On Thu, Jun 27, 2019 at 09:47:05AM +0200, Sebastian Andrzej Siewior wrote:
> On 2019-06-26 09:25:58 [-0700], Paul E. McKenney wrote:
> > On Wed, Jun 26, 2019 at 03:54:47PM +0200, Sebastian Andrzej Siewior wrote:
> > > one of my boxes boots with "threadirqs" and since commit 05f415715ce45
> > > ("rcu: Speed up expedited GPs when interrupting RCU reader") I run
> > > reliably into the following deadlock:
> > >
> > > | ============================================
> > > | WARNING: possible recursive locking detected
> > > | 5.2.0-rc6 #279 Not tainted
> > > | --------------------------------------------
> > > | (cron)/2109 is trying to acquire lock:
> > > | 0000000088464daa (&p->pi_lock){-.-.}, at: try_to_wake_up+0x37/0x700
> > > |
> > > | but task is already holding lock:
> > > | 0000000088464daa (&p->pi_lock){-.-.}, at: try_to_wake_up+0x37/0x700
> > > |
> > > | other info that might help us debug this:
> > > | Possible unsafe locking scenario:
> > > |
> > > | CPU0
> > > | ----
> > > | lock(&p->pi_lock);
> > > | lock(&p->pi_lock);
> > > |
> > > | *** DEADLOCK ***
> > > |
> > > | May be due to missing lock nesting notation
> > > |
> > > | 4 locks held by (cron)/2109:
> > > | #0: 00000000c0ae63d9 (&sb->s_type->i_mutex_key){++++}, at: iterate_dir+0x3d/0x170
> > > | #1: 0000000088464daa (&p->pi_lock){-.-.}, at: try_to_wake_up+0x37/0x700
> > > | #2: 00000000f62f14cf (&rq->lock){-.-.}, at: try_to_wake_up+0x209/0x700
> > > | #3: 000000000d32568e (rcu_read_lock){....}, at: cpuacct_charge+0x37/0x1e0
> > > |
> > > | stack backtrace:
> > > | CPU: 3 PID: 2109 Comm: (cron) Not tainted 5.2.0-rc6 #279
> > > | Call Trace:
> > > | <IRQ>
> > > | dump_stack+0x67/0x90
> > > | __lock_acquire.cold.63+0x142/0x23a
> > > | lock_acquire+0x9b/0x1a0
> > > | ? try_to_wake_up+0x37/0x700
> > > | _raw_spin_lock_irqsave+0x33/0x50
> > > | ? try_to_wake_up+0x37/0x700
> > > | try_to_wake_up+0x37/0x700
> > > wake up ksoftirqd
> > >
> > > | rcu_read_unlock_special+0x61/0xa0
> > > | __rcu_read_unlock+0x58/0x60
> > > | cpuacct_charge+0xeb/0x1e0
> > > | update_curr+0x15d/0x350
> > > | enqueue_entity+0x115/0x7e0
> > > | enqueue_task_fair+0x78/0x450
> > > | activate_task+0x41/0x90
> > > | ttwu_do_activate+0x49/0x80
> > > | try_to_wake_up+0x23f/0x700
> > >
> > > wake up ksoftirqd
> > >
> > > | irq_exit+0xba/0xc0
> > > | smp_apic_timer_interrupt+0xb2/0x2a0
> > > | apic_timer_interrupt+0xf/0x20
> > > | </IRQ>
> > >
> > > based one the commit it seems the problem was always there but now the
> > > mix of raise_softirq_irqoff() and set_tsk_need_resched() seems to hit
> > > the window quite reliably.

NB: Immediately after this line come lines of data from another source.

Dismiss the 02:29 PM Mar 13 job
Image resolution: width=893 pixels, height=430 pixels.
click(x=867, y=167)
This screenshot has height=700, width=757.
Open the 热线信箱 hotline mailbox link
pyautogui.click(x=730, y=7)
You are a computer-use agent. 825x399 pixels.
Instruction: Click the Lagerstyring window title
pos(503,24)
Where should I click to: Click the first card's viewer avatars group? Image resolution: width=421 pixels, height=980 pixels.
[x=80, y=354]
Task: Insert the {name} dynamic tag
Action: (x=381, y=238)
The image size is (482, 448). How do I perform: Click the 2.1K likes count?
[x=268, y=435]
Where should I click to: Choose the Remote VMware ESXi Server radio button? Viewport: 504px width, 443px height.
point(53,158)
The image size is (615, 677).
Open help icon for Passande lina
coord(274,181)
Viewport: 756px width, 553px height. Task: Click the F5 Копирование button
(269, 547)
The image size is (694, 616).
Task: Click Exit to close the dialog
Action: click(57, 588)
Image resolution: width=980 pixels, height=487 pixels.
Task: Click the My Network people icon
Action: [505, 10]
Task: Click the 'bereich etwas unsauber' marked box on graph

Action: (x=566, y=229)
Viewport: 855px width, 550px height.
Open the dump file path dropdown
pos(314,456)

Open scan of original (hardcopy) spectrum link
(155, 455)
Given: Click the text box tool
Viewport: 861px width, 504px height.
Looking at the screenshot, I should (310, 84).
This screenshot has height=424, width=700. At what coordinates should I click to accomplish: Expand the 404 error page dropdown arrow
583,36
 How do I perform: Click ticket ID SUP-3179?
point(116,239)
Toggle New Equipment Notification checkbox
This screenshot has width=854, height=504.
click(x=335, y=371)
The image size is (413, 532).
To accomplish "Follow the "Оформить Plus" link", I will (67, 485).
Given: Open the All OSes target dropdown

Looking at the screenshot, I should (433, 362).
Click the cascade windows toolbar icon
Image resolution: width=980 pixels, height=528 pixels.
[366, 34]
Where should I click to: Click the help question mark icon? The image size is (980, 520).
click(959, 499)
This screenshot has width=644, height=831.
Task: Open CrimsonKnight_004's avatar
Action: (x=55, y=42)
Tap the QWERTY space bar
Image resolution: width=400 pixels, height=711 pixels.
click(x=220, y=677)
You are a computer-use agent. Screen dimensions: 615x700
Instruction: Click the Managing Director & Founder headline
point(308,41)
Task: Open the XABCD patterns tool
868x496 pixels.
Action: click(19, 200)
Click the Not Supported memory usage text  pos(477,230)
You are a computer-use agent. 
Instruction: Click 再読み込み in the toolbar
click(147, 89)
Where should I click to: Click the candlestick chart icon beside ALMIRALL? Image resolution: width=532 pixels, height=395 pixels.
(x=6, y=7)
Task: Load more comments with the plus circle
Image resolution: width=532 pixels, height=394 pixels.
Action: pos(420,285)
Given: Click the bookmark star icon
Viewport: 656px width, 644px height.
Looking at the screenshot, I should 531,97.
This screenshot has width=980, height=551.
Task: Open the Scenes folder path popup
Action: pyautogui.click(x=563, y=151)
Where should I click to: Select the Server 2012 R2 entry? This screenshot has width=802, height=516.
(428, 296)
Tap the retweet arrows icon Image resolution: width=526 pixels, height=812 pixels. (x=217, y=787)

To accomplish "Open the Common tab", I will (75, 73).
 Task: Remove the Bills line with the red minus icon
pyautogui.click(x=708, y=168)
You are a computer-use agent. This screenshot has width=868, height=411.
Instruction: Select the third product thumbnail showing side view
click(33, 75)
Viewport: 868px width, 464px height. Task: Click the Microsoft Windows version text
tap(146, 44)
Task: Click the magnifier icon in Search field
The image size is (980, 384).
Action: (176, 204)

Replacing it with
> > >
> > > diff --git a/kernel/rcu/tree_plugin.h b/kernel/rcu/tree_plugin.h
> > > index 1102765f91fd1..baab36f4d0f45 100644
> > > --- a/kernel/rcu/tree_plugin.h
> > > +++ b/kernel/rcu/tree_plugin.h
> > > @@ -627,14 +627,7 @@ static void rcu_read_unlock_special(struct task_struct *t)
> > > if (preempt_bh_were_disabled || irqs_were_disabled) {
> > > WRITE_ONCE(t->rcu_read_unlock_special.b.exp_hint, false);
> > > /* Need to defer quiescent state until everything is enabled. */
> > > - if (irqs_were_disabled) {
> > > - /* Enabling irqs does not reschedule, so... */
> > > - raise_softirq_irqoff(RCU_SOFTIRQ);
> > > - } else {
> > > - /* Enabling BH or preempt does reschedule, so... */
> > > - set_tsk_need_resched(current);
> > > - set_preempt_need_resched();
> > > - }
> > > + raise_softirq_irqoff(RCU_SOFTIRQ);
> > > local_irq_restore(flags);
> > > return;
> > > }
> > >
> > > will make it go away.
> >
> > Color me confused. Neither set_tsk_need_resched() nor
> > set_preempt_need_resched() acquire locks or do wakeups.
>
> This is correct.
>
> > Yet raise_softirq_irqoff() can do a wakeup if not called
> > from hardirq/softirq/NMI context, so I would instead expect
> > raise_softirq_irqoff() to be the source of troubles when
> > interrupts are threaded.
>
> also correct and it is.
>
> > What am I missing here?
>
> Timing. If raise_softirq_irqoff() is always invoked then we end up in a
> state where the thread either isn't invoked or is already running and
> the wake up is skipped early (because ->state == TASK_RUNNING or
> something).
> Please be aware that timing is crucial here to trigger it. I have a
> test-case running as an init-script which triggers the bug. Running the
> tast-case later manually does not trigger it.
>
> > > Any suggestions?
> >
> > Does something like IRQ work help? Please see -rcu commit 0864f057b050
> > ("rcu: Use irq_work to get scheduler's attention in clean context")
> > for one way of doing this. Perhaps in combination with -rcu commit
> > a69987a515c8 ("rcu: Simplify rcu_read_unlock_special() deferred wakeups").
>
> I don't think this will help. The problem is that irq_exit() invokes
> wake_up_process(ksoftirqd). This function will invoke itself on the same
> task as part of rcu_unlock() / rcu_read_unlock_special(). I don't think
> this changes here.

I could always just do a self-IPI. :-/

Another approach would be to kick off a short-duration timer from
rcu_read_unlock_special().

Of course neither of these would help with irq_exit() invoking
wake_up_process(ksoftirqd). Except that if we are doing an irq_exit(),
how is it that any of the scheduler rq/pi locks are held?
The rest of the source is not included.